IlvA and YjgF have different pH profiles. The initial rate of 2-ketobutyrate (2KB) formation from 15 mm threonine versus pH; IlvA alone (squares) and IlvA + YjgF (circles) was determined. Buffers are 50 mm each MES/HEPES/TAPS (pH ≤ 8.6; open symbols) or 50 mm each TAPS/CHES/CAPS (pH ≥ 8.3; closed symbols). Error bars represent S.D. of two replicates. These data are representative of two independent experiments.

FIGURE 4.

YjgF decreases availability of enamine/imine intermediates of IlvA. A, ferricyanide reduction was followed by absorbance at 420 nm over time. Assays contained 10 mm threonine, 5 mm ferricyanide, and either IlvA alone (dotted line) or IlvA with YjgF (solid line). B, quantities of ferricyanide reduced (gray bars) and 2-ketobutyrate produced (white bars) in the presence and absence of YjgF after 2 h, with 10 mm threonine and 0, 1, 2, or 5 mm ferricyanide (FeCN) as indicated. Ferricyanide concentrations were determined by A_{420 nm}, and 2-ketobutyrate concentrations were determined by 2,4-dinitrophenylhydrazine derivatization (see ”Experimental Procedures“). Error bars represent S.D. of two replicates; these data are representative of nine and four independent experiments (A and B, respectively).

FIGURE 5.

Alignment of family members and proposed mechanism for YjgF. A, amino acid sequences of YjgF family members assayed in this study were aligned using CLUSTALW (45). The numbering of residues is based on the S. enterica YjgF sequence. YjgF is from S. enterica; YabJ is from B. subtilis; PF0668 is from P. furiosus; ChrD is from C. sativus; UK114 is from H. sapiens; and RutC is from E. coli K12. Boxed residues in the S. enterica sequence indicate amino acids mutated in this study. Asterisks indicate residues that are invariant among high identity family members (9) and have been predicted to be involved in active site structure or catalysis (5). B, a reaction scheme for the deamination of iminobutyrate by YjgF. The backbone of Cys-107 and the side chain of Glu-120 hydrogen-bond with water, whereas the side chain of Arg-105 forms a salt bridge with the carboxyl group of the substrate and the Tyr-17 hydroxyl group hydrogen bonds with the imine nitrogen.
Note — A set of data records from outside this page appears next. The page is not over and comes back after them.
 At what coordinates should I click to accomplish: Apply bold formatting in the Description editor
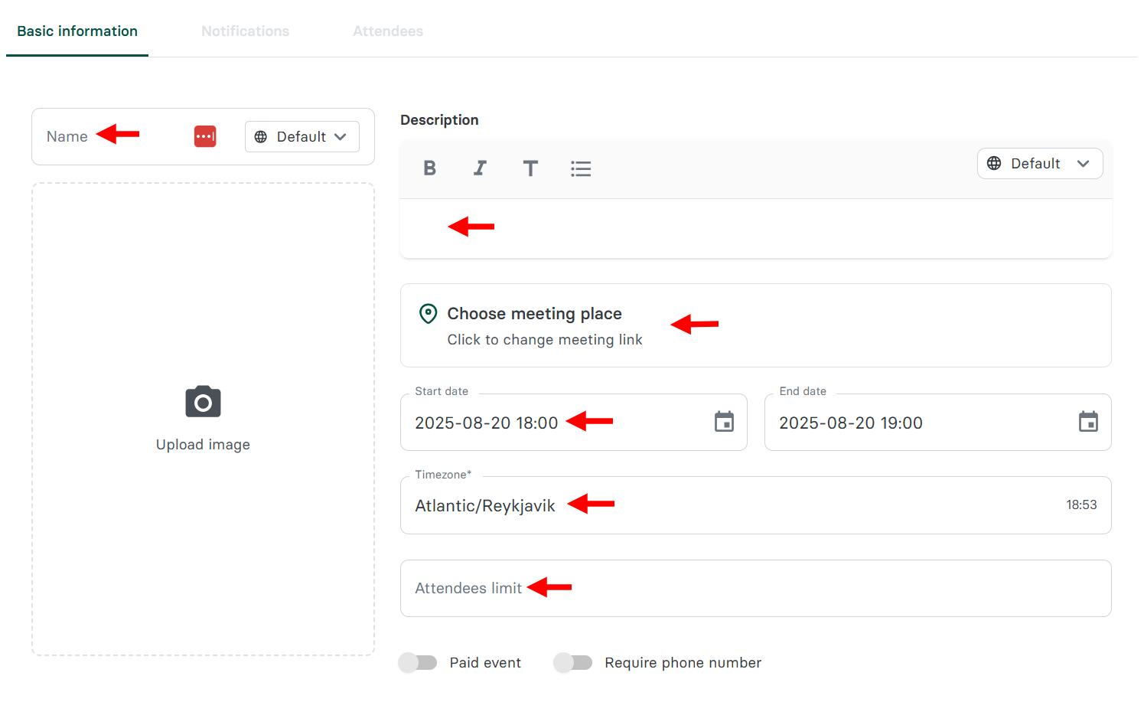coord(430,168)
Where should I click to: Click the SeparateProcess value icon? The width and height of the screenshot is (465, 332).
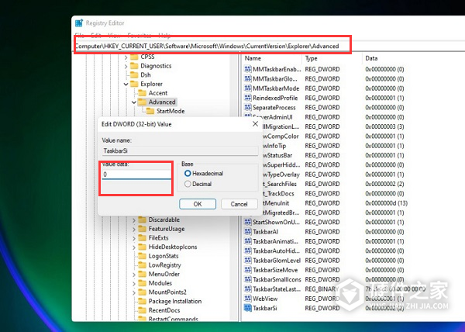coord(248,108)
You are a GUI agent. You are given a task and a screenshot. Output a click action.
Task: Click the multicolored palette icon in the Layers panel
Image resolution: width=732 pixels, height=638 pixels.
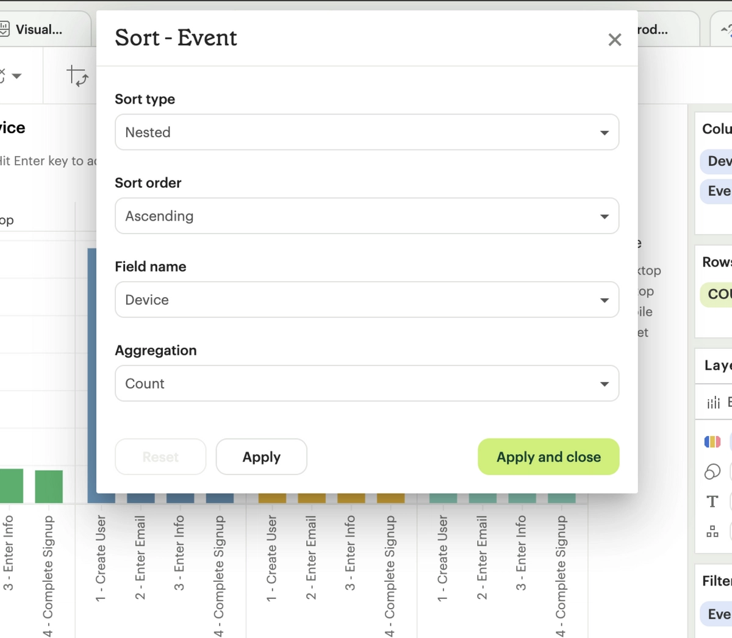click(x=712, y=441)
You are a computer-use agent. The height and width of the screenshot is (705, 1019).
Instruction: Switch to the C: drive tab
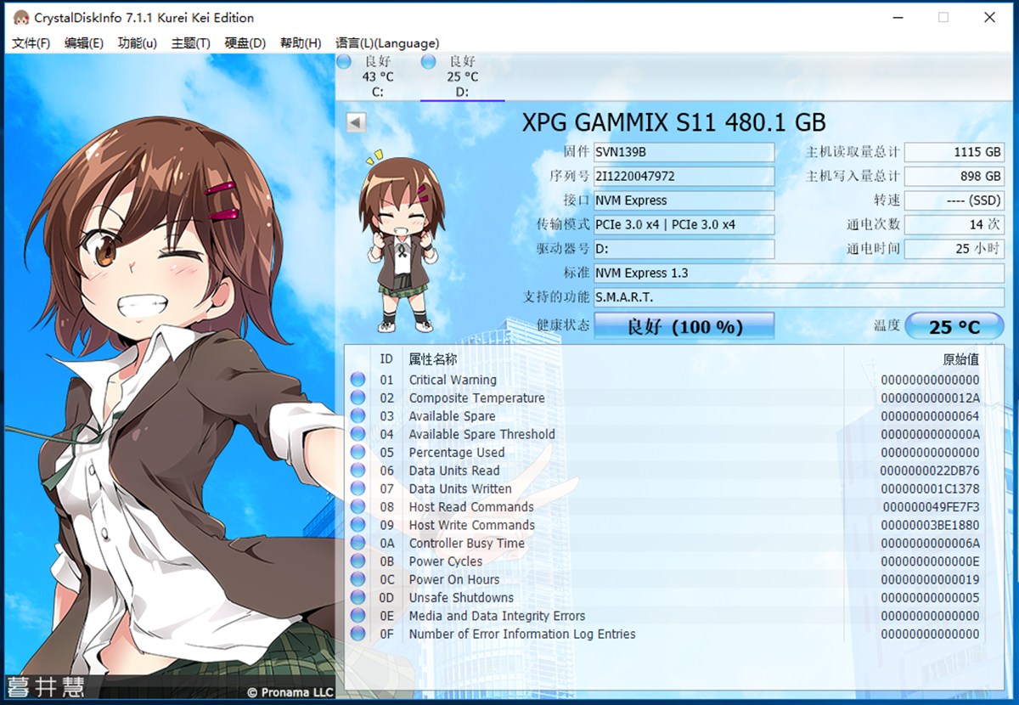pyautogui.click(x=378, y=77)
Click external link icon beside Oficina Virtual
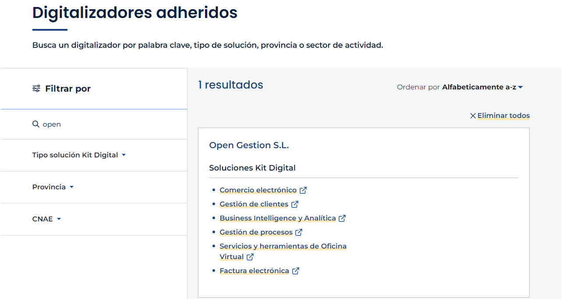562x299 pixels. pos(250,257)
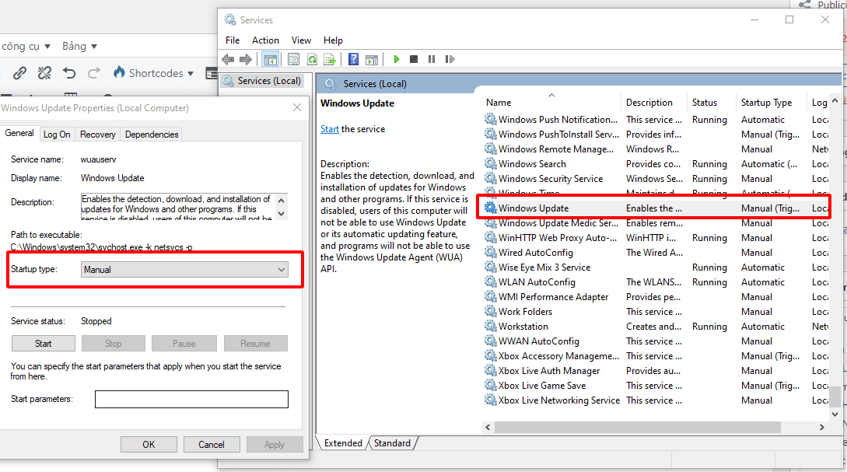Click the Start Service play icon in toolbar
This screenshot has height=472, width=847.
coord(397,59)
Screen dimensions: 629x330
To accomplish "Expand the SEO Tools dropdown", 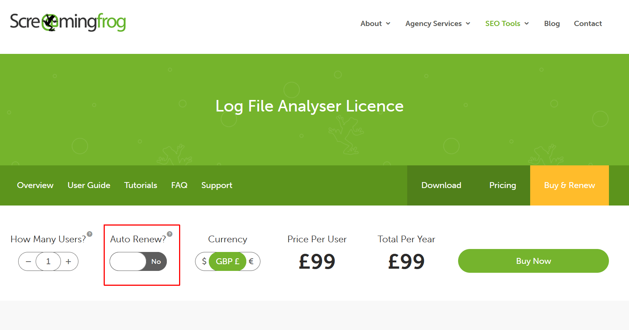I will click(x=507, y=23).
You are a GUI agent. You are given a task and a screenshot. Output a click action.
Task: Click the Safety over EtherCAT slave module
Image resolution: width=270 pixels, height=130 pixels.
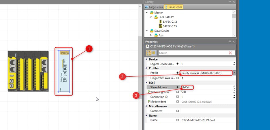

This setup facilitates the attack of water on C2 of the imine. Then a rearrangement occurs, releasing the products ammonia and 2-ketobutyrate.

FIGURE 6.

Activity of YjgF variants. Standard assays contained 15 mm threonine in 50 mm HEPES, pH 8.0 (white bars) or CHES, pH 9.5 (gray bars), with 0.9 μm IlvA and the indicated YjgF protein (all variants present at 1.6 μm). Activity of YjgF is represented as the -fold increase in the rate of 2-ketobutyrate formation over the rate of IlvA alone (set to 1). Error bars represent S.D. of three replicates. Data are representative of three independent experiments.

FIGURE 7.

A serine-derived metabolite is another substrate for YjgF. Initial rate of pyruvate (Pyr) formation versus serine concentration ([Ser]) at pH 9.5; IlvA alone (squares) and IlvA + YjgF (circles) were measured. Error bars represent S.E. of two replicates. Data are representative of three independent experiments.

FIGURE 8.

Deaminase activity of YjgF is conserved across domains. Initial rate of 2-ketobutyrate (2KB) formation versus threonine concentration ([Thr]) at pH 8.0 with diverse YjgF homologs (all present at 1.6 μm). IlvA alone (closed squares), IlvA + S. enterica YjgF (closed circles), IlvA + B. subtilis YabJ (closed triangles), IlvA + H. sapiens UK114 (open squares), IlvA + C. sativus ChrD (open triangles), IlvA + P. furiosus PF0668 (open diamonds), and IlvA + E. coli RutC (open circles) were measured. Error bars represent S.E. of two replicates. These data are representative of two independent experiments.